Touring is a lot of work, but it is also a mindless grind, and there is a lot of downtime, just sitting in the car, in between soundcheck and showtime. I just tried to be disciplined about doing this word vomit for an hour in the car, or in between showtimes or on the plane in all these different places, and that was really helpful for me. I forced myself to write 1,000 words every day until I hit 90k, and that gave me the freedom to get through a lot of bad writing and really be okay with that and trust in the process of revision. Sometimes that raw source material needs to be pushed out forcefully in this way.

Do you have a song from Jubilee you’re especially proud of?

I have a really soft spot for “Kokomo, IN” and I think part of the reason is [what] someone asked me today: Do you think good art is easier to make when it’s rooted in pain? I feel like that is why I have such a soft spot for Kokomo. It was such an easy song to write, it has no pain at all. It is just a purely sweet, nice, sentiment. It felt like I had really made something totally separate from agony in every sense of the word. It was one of those songs that came together really naturally, it didn't put up a fight. It knew what it wanted to be and lyrically it came from this very tender and soft happy place. It’s some of my favorite lyrics I’ve ever written and I love the arrangement.

On Making Fun Of Billionaires & Loving Barbra Streisand

Is there a musician or band you love that people would think is out of character for you?

That is a really good question. I want to answer this so well. I do love Barbara Streisand. Not that surprising, but I am a big Babs fan. My mom was a Babs fan, there’s a scene in the book where we sing this song called “Tell Him” which is a duet with her and Celine Dion and my mom introduced me to her. One of my mom’s favorite movies is The Way We Were and she also loved Yentl, so I saw those movies when I was young. Barbara is just the GOAT — she’s the most incredible actress, writer, director, singer, and so intelligent. Grace incarnate. I love her.

What’s a song that played at your wedding?

My husband and I danced to “Rainy Days and Mondays” by The Carpenters.

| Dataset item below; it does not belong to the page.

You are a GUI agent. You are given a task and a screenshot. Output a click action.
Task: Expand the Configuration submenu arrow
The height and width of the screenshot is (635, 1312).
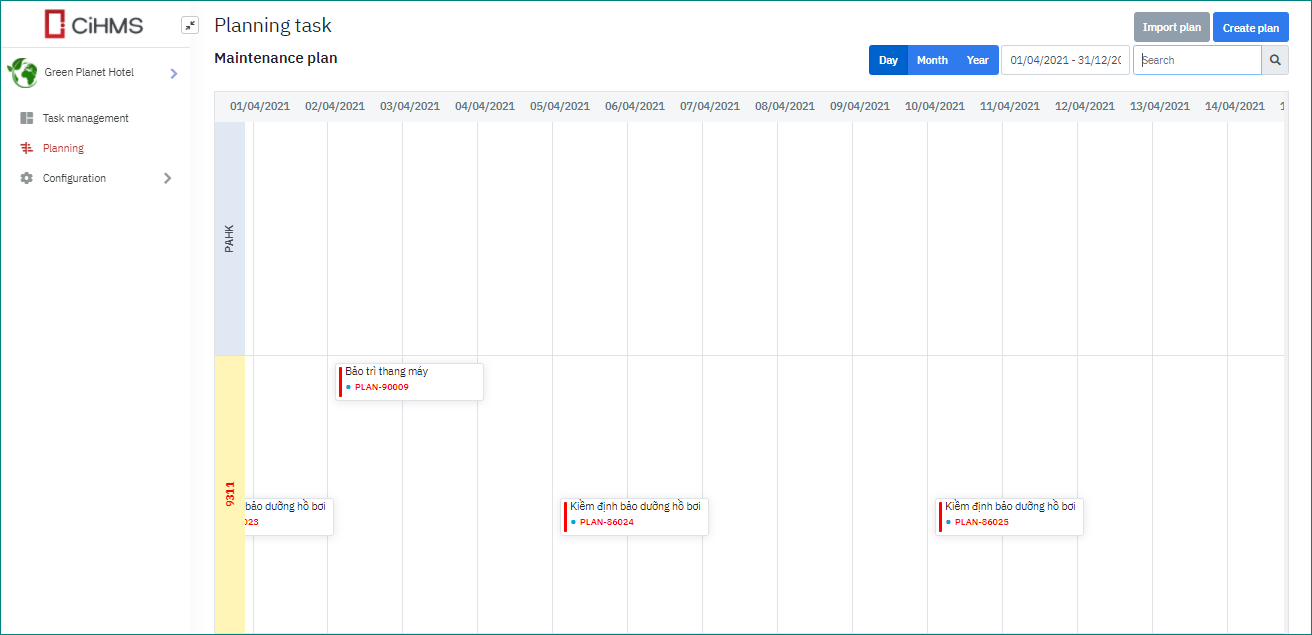167,178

What’s the first song you put on when someone hands you the aux?

There is a song called “Haenim” by Kim Jung Mi. That song always really moves people, it is an obscure international song, so I try to show off with that one.

What is the weirdest thing you’ve written a song about?

I was reading the news and I saw a line about billionaires buying bunkers and I thought, that is terrifying, and I was just fascinated by this high level of wealth hoarding and greed. So I wrote “Savage Good Boy” from the perspective of a billionaire coaxing a young woman to live with him in a bunker. In the music video for that, Michael Imperioli is my daddy, my sugar daddy.

Was there a moment you felt ready to give up on musician life, and if so, what got you through it?

Right before Psychopomp came out, I had moved to New York and I was working a job in advertising and I had very much set it aside and my husband was like, “I really don't think you should let this go.” And I was like, “You have no idea how long I've been trying to make this happen. I'm 25 years old, if it’s not happening now, it’s never going to happen.” And of course, that was the record that did well for the first time.

This interview has been edited and condensed for clarity.